We conclude that, despite her normal appearance, the mother is a germline and somatic mosaic for the G1138C mutation and both her affected children have inherited the mutant allele from her. Given the mother's relatively high proportion of mutant alleles, her lack of phenotypic expression is surprising; a hypochondroplasia-like phenotype, which is less severe than achondroplasia, might have been expected. The most likely explanation for this is the tissue specific distribution of the mosaicism, although the mutant allele is present in 28% of her peripheral blood leucocytes it may be at lower levels in her chondrocytes.

Germline and somatic mosaicism are both reasonably common features of genetic disorders. For example, in Duchenne muscular dystrophy and osteogenesis imperfecta, 15% and 6% of cases, respectively, inherit the condition from a detectably mosaic parent.5 Germline mosaicism results from a mutation in gamete precursors which then continue to divide, whereas combined germline and somatic mosaicism arises when the mutation occurs very early in development before the germline and somatic lineages have separated.
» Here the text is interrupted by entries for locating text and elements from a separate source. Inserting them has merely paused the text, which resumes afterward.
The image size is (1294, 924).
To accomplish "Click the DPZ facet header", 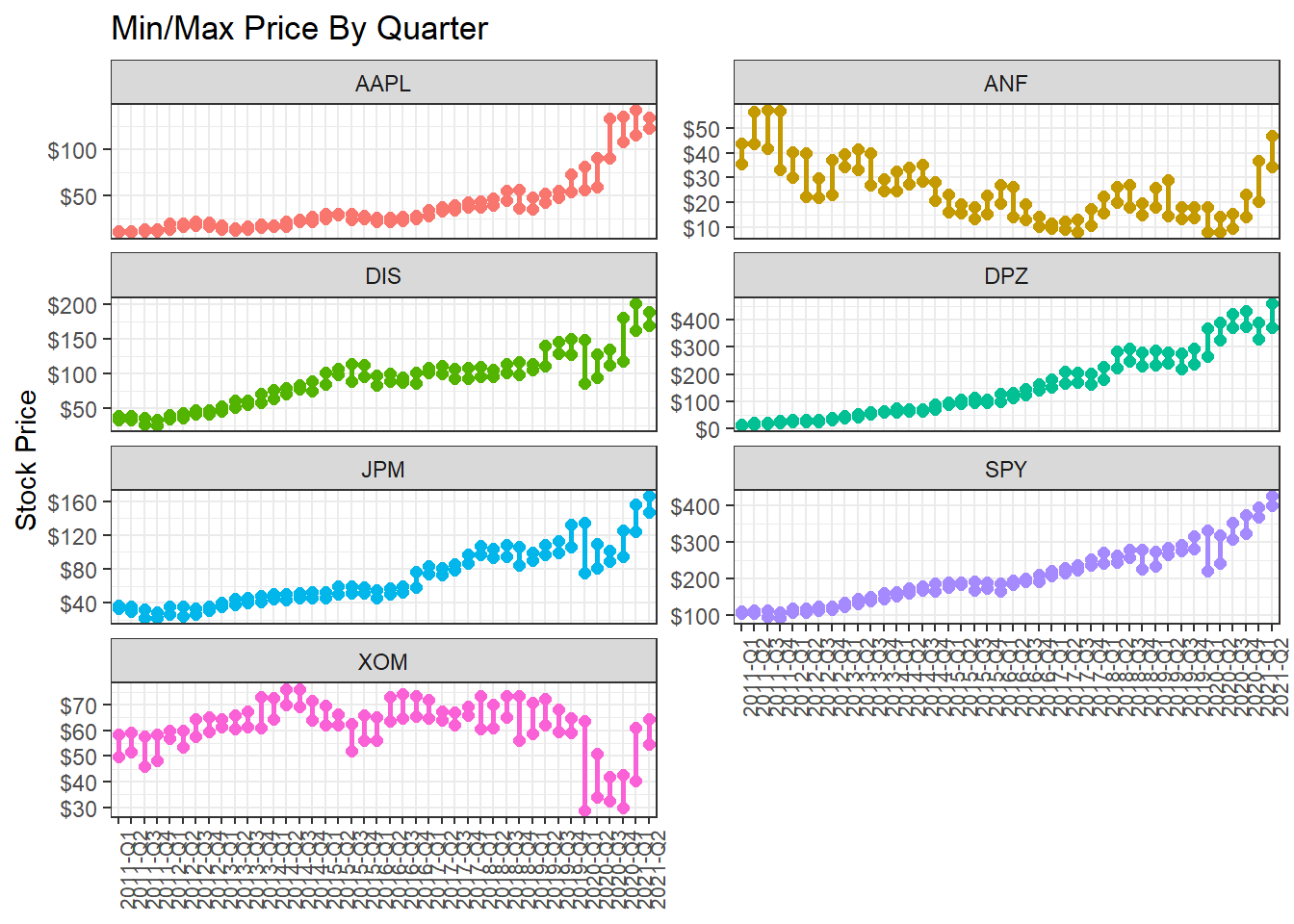I will (1005, 276).
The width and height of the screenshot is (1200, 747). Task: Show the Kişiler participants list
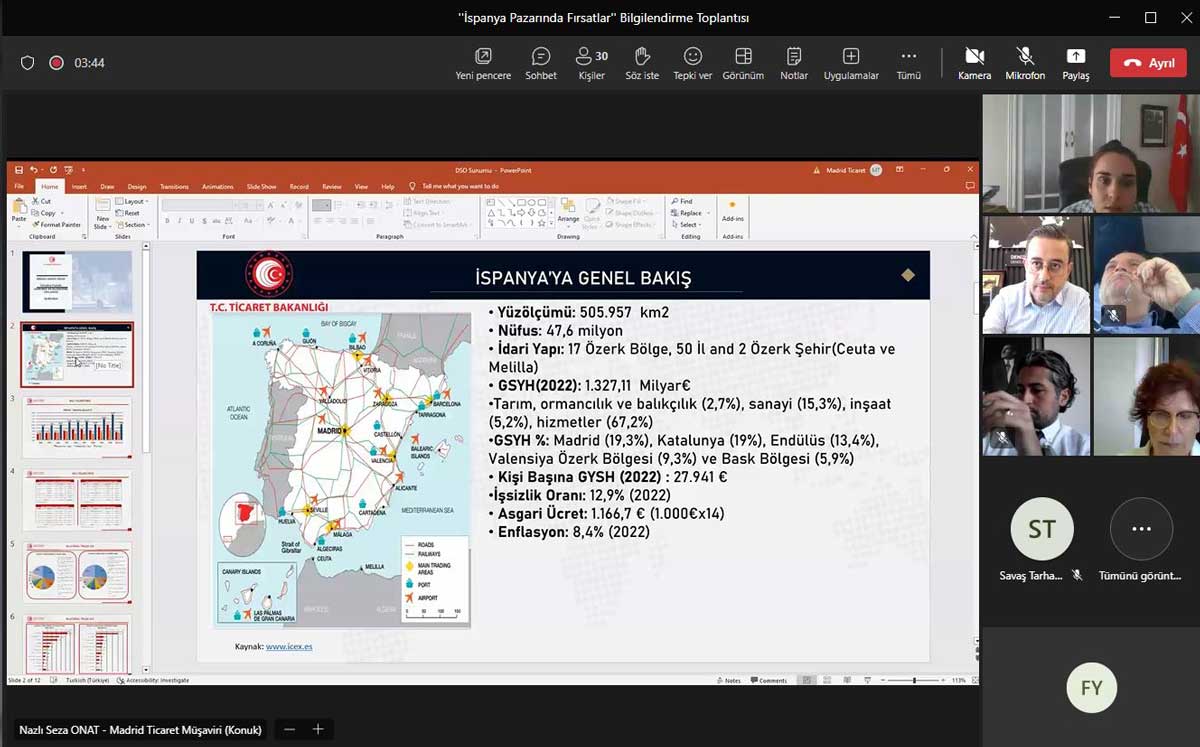[x=592, y=63]
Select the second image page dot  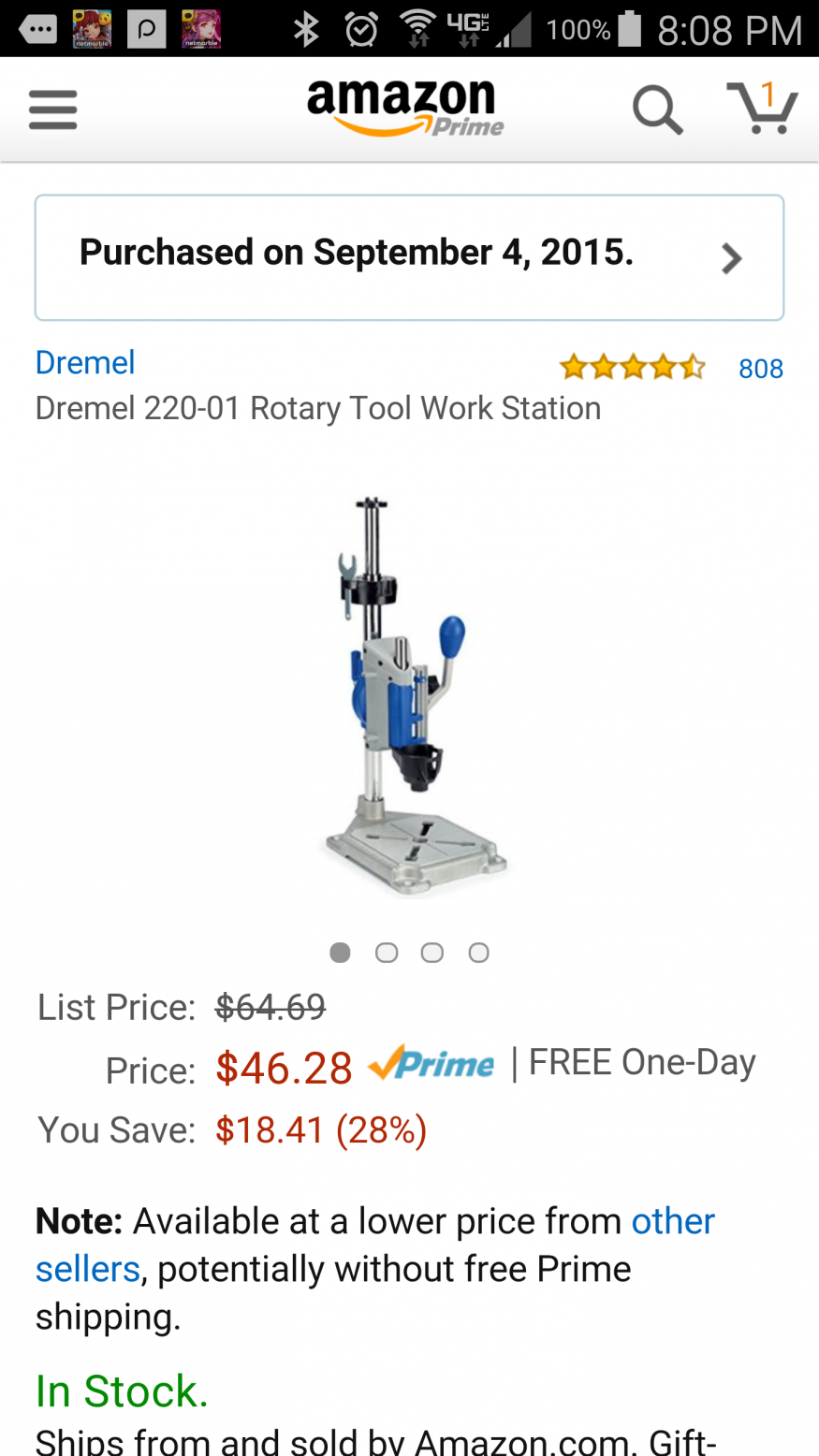click(387, 953)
As achondroplasia is a common condition which arises from a highly mutable nucleotide, high frequencies of mosaicism might have been expected. Surprisingly, the frequency of germline mosaicism as evidenced by sib recurrence is very low. A few cases of recurrence have been reported,5 6 but so infrequently that it has been calculated that they could be accounted for by independent mutations alone. Clinical reports of somatic mosaicism in achondroplasia are also extremely rare.7 For some reason, somatic and germline mosaics occur much more rarely in achondroplasia than in many other dominant traits. One possibility is that for reasons as yet unclear, FGFR3 nucleotide 1138 is only hypermutable in the male germline. Alternatively, there could be somatic selection against cells carrying the mutant allele. Interestingly, Apert syndrome, which is mainly caused by either of two point mutations in FGFR2, also seems to have low levels of germline mosaicism.5 This apparent low incidence of somatic mutation is at variance with recent findings that somatic activating mutations of FGFR3 are relatively common in multiple myeloma8 and carcinomas.9 However, all theFGFR3 mutations so far identified in these malignant neoplasms are identical to activating mutations that cause thanatophoric dysplasia. The greater severity of this phenotype in comparison to achondroplasia is thought to be a reflection of the more strongly activating nature of the thanatophoric dysplasia mutations.10 That only these highly activatingFGFR3 mutations have so far been found in neoplasms may suggest that the achondroplasia mutations, when they occur in somatic cells, do not activate the receptor to a level that it becomes oncogenic.

This is the first confirmed report of germline and somatic mosaicism for an achondroplasia mutation. FGFR3nucleotide 1138 appears to be highly mutable in the male germline, but somatic mutations resulting in mosaicism are rare. The reasons for this discrepancy are unknown but are clearly of importance to the understanding of mutagenesis. The observation that the mother has a normal appearance, despite a high proportion of the achondroplastic allele in her somatic tissues, exemplifies the fine balance that the fibroblast growth factors play in morphological determination.